- _EXERCISE SET_
A. Answer these from the article on Roberto Sierra's Missa Latina:
(i) Which group will perform the Missa Latina?
(ii) Which work is named as the first known example of the Mass in its eventually-accepted form?
(iii) On which instruments do the rhythms from Puerto Rico appear?
B. Quote the Missa Latina article word for word from "By Tom Di Nardo" to "its eventually-accepted form.".

Roberto Sierra's Missa Latina will be performed by the Mendelssohn Club of Philadelphia on April24th with guest soloists Heidi Grant Murphy and Nathaniel Webster.

By Tom Di Nardo

The Latin Mass began its evolution during the seventh century, with Guillaume de Machaut’s Messe de Notre Dame—from around 1360—the first known example in its eventually-accepted form.

Since that time, thousands of Masses have been composed which include the Kyrie-Gloria-Credo-Sanctus-Agnus Dei core elements, usually set to Latin texts. Perhaps the grandest of them all, Bach’s B Minor Mass, was unacceptable to his Lutheran church and not heard during his lifetime. The form evolved through Haydn, Mozart and Beethoven, though many were conceived for concert rather than liturgical purposes. In recent times, Leonard Bernstein’s eclectic MASS and Osvaldo Golijov’s polysourced La Pasión Según San Marcos have expanded the use of popular forms, different languages and many ethnic flavors.

Roberto Sierra’s Missa Latina refers not only to the Latin texts, with prayers to peace added to its extremities, but to the rhythmic palette he brings from his native Puerto Rico. These rhythms on claves, bongos, congas, and timbales emerge organically with a sense of inevitability, never jarring and always with stunning dramatic effect.

- _RECORDED INFORMATION_
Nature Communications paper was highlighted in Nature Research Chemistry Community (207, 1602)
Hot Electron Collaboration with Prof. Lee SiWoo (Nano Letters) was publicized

- _WORKED SOLUTIONS_
A.
(i) The Mendelssohn Club of Philadelphia.
(ii) Guillaume de Machaut's Messe de Notre Dame.
(iii) Claves, bongos, congas, and timbales.

B.
By Tom Di Nardo

The Latin Mass began its evolution during the seventh century, with Guillaume de Machaut’s Messe de Notre Dame—from around 1360—the first known example in its eventually-accepted form.